The Morning News The superbugs are here.
A human neutrophil interacting with Klebsiella pneumoniae (pink), a multidrug-resistant bacterium. Credit: NIAID.

Take us to your breeder: The superbugs have arrived.

One percent of e. coli and Kleibsella pneumoniae in China has developed resistance, mainly because of overuse of colistin to speed livestock growth. And last week we learned that a Nevada woman died last fall from a "nightmare" infection resistant to all 26 FDA-approved antibiotics. She may have picked up her strain of Kleibsella pneumoniae from India, where superbugs have clustered.

Feb 7, 2017

I would like to sound one note of warning. Penicillin is to all intents and purposes non-poisonous so there is no need to worry about giving an overdose and poisoning the patient. There may be a danger, though, in underdosage. It is not difficult to make microbes resistant to penicillin in the laboratory by exposing them to concentrations not sufficient to kill them, and the same thing has occasionally happened in the body

The scientist who discovered penicillin used his Nobel speech to warn us of antibiotic resistance.
↩︎ Nobel Prize
Feb 7, 2017

The scale of the superbug problem is massive.

Ten million people could die per year by 2050 from antibiotic-resistant diseases. That’s about how many people die from heart attack every year now. And a lot of therapies like chemo and transplants may become more dangerous because they expose the body to a higher rate of infection

There will be nothing exceptional about superbugs. They will be normal, and they'll drive up meat prices, kill our forests, and make childbirth more dangerous.

Feb 7, 2017

Antibiotic resistance helped scientists realize the rate of evolution is elastic to environmental factors.

Constant stress from low levels of antibiotics in water and environment probably induced a higher gear of hyper-evolution, breaking against several factors scientists previously believed would constrain the rate of evolution. 

Feb 7, 2017

Convenience, laziness, perverse financial incentives and sheer bad luck have conspired to nullify almost every attempt to stop the emergence of resistance.

We never came up with a system to correct the dangerous misalignment between those who misuse drugs and those who pay the cost.
↩︎ Economist
Feb 7, 2017

Antibiotics don't have to be ingested to cause bacteria to evolve.
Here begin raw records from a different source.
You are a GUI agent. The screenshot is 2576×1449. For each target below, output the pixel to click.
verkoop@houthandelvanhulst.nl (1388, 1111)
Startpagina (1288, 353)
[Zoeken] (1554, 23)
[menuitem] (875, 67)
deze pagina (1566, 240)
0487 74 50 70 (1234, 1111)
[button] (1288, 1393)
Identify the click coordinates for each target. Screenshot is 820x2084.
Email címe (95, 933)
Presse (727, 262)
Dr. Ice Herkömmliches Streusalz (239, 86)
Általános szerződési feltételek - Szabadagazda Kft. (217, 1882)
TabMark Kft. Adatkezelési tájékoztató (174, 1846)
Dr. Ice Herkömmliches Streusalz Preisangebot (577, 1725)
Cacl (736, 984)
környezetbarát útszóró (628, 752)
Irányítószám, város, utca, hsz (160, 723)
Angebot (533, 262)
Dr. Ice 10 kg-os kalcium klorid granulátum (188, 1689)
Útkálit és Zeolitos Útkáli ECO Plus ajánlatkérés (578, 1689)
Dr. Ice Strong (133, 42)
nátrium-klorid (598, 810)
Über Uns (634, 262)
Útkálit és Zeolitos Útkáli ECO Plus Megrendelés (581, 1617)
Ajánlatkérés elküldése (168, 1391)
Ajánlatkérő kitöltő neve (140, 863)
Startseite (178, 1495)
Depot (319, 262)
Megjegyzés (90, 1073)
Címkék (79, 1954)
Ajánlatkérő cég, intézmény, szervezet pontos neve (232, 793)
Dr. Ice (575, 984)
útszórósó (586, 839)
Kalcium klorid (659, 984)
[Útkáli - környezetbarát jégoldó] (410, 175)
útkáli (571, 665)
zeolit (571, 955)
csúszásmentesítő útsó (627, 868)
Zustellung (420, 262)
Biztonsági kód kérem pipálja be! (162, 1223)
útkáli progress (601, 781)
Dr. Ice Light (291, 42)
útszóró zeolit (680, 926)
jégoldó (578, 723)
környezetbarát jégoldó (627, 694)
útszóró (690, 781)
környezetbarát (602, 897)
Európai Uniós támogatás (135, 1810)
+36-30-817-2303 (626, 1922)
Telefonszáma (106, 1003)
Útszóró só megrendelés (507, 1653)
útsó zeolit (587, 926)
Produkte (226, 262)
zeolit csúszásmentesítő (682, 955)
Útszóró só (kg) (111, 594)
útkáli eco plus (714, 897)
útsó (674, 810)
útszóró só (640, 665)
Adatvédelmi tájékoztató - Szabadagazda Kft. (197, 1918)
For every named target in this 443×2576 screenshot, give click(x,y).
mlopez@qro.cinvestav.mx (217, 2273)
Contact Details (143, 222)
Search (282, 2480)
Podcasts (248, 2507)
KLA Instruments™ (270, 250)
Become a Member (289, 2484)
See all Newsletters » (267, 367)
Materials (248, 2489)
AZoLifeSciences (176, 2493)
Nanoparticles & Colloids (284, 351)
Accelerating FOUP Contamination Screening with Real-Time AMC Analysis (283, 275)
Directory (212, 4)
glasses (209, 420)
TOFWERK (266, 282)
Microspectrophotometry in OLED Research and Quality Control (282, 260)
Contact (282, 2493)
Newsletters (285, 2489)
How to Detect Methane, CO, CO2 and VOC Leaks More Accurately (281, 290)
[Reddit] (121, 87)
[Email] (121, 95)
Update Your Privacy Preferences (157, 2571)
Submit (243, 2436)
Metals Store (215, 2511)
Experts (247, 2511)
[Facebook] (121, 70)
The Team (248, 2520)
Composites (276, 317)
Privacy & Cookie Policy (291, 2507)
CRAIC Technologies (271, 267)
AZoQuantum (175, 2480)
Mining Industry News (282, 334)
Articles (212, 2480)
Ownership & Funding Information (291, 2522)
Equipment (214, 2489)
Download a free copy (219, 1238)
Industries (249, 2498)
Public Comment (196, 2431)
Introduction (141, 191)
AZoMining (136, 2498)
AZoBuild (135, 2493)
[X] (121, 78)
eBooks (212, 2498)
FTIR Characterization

As this mini doc shows, the water near Hyderabad, India is so saturated with antibiotics from a pharmaceutical facility, it causes deathly infections to bloom. 

Despite several promising moonshots, there's no proven alternative waiting to succeed antibiotics as the miracle drug.

Modifying existing antibiotics may add a new generation of antibiotics, but bacteria will eventually evolve to resist them, too. Soap won't stop antibiotic-resistant infections, but scientists are looking to a variety of more advanced technologies that could slow their advance: 

CRISPR-based therapies could use manipulated bacteria to neuter resistance. 

Machine learning to generate novel antibiotics. (Technical paper here.)

—"Phage therapy"—which is where you get injected with viruses from pond water—can combine with antibiotics to checkmate bacteria.

Implementing any of these strategies, as well as shorter term tactics, requires more cooperation between doctors, pharmaceutical companies, and governments than has previously gathered. The only sure thing? Prescribing fewer antibiotics was found to be a key strategy to curb C. Difficile outbreaks in the United Kingdom.